Collected data
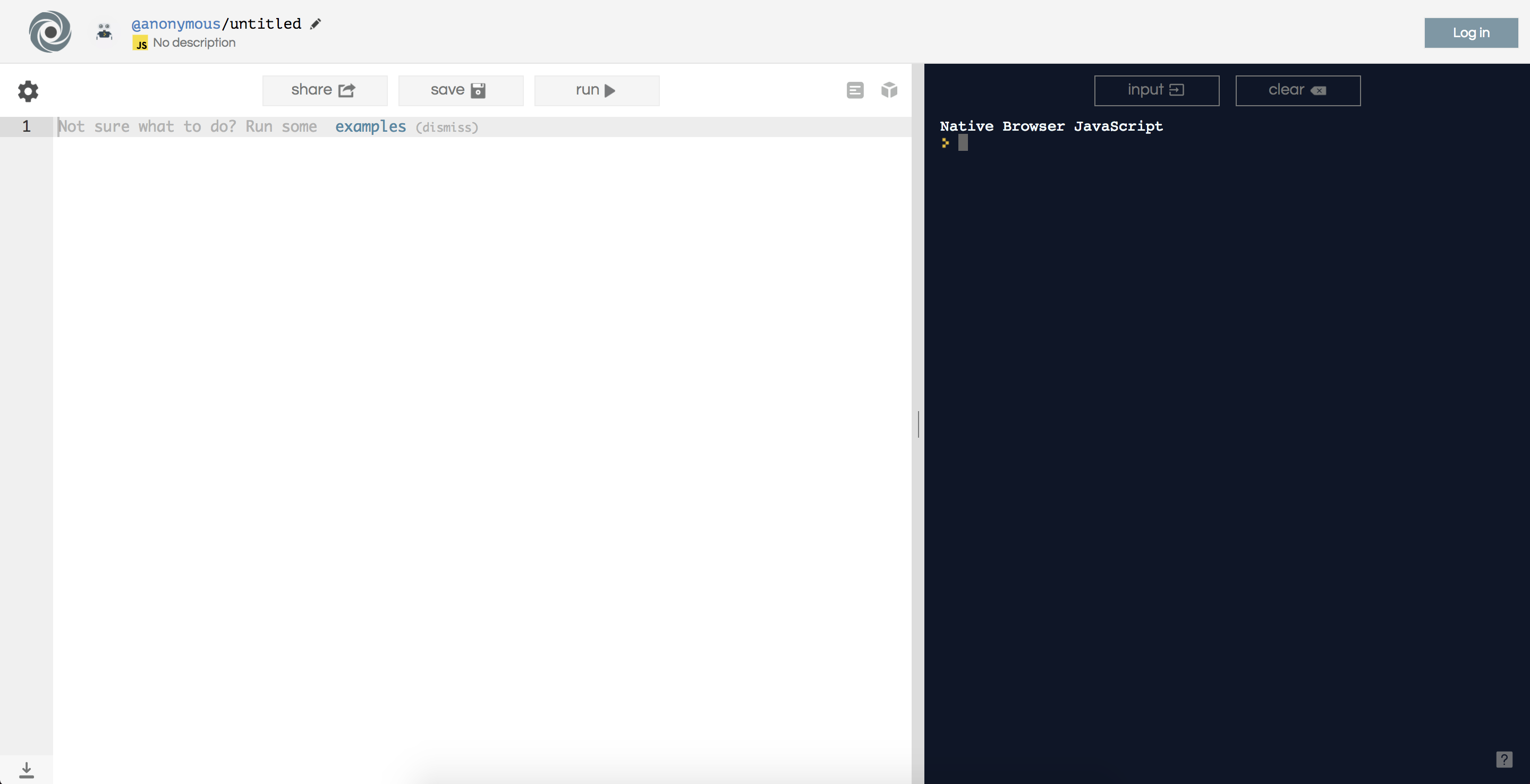The width and height of the screenshot is (1530, 784).
Task: Click the clear output icon button
Action: coord(1297,89)
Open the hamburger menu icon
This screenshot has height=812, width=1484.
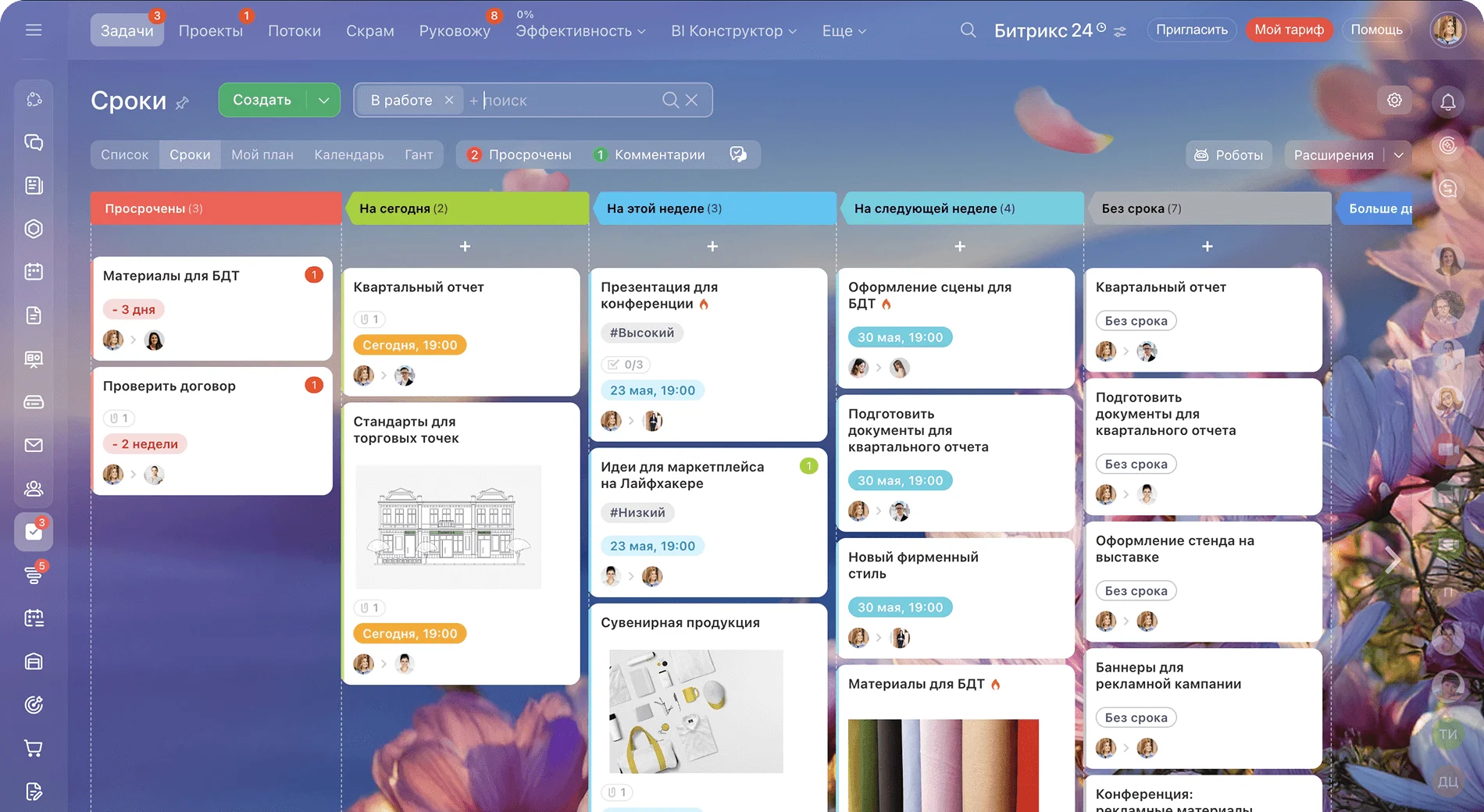(x=34, y=30)
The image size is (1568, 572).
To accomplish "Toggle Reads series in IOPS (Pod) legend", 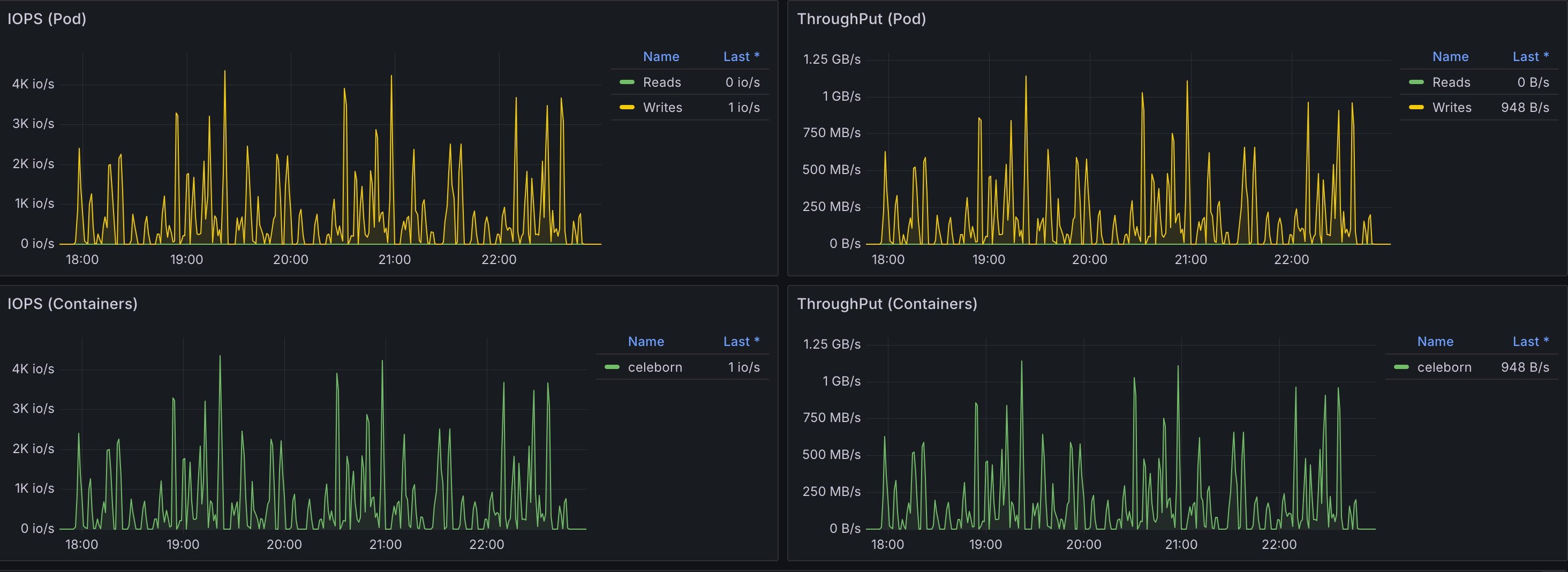I will coord(661,82).
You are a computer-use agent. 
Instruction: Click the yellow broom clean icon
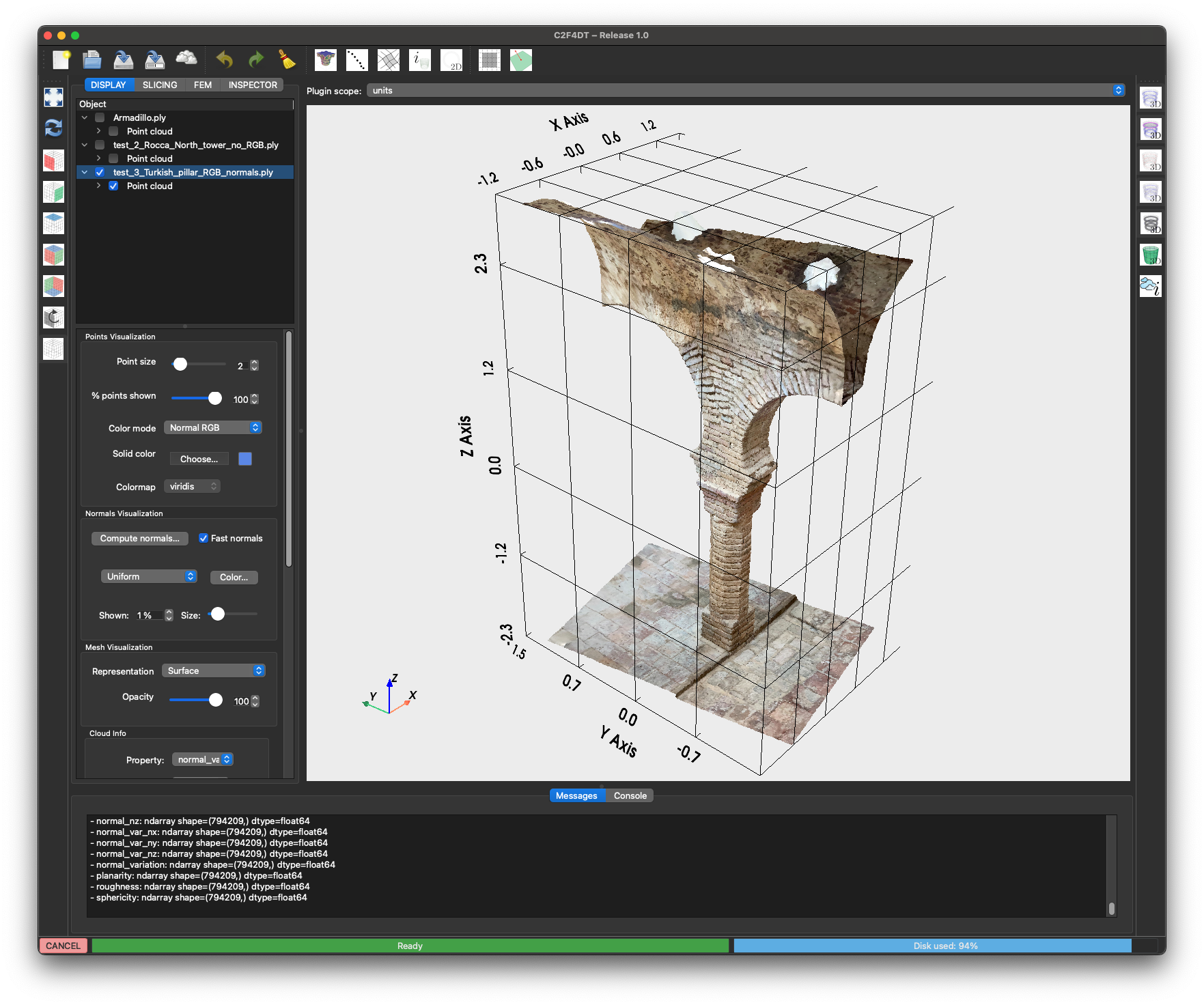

Work request
Reproduce precisely the lines of the entries above, from the one containing "You are a computer-use agent." through the final one, both ends included, and omit the pictures.

Solution for this task
You are a computer-use agent. 
Instruction: Click the yellow broom clean icon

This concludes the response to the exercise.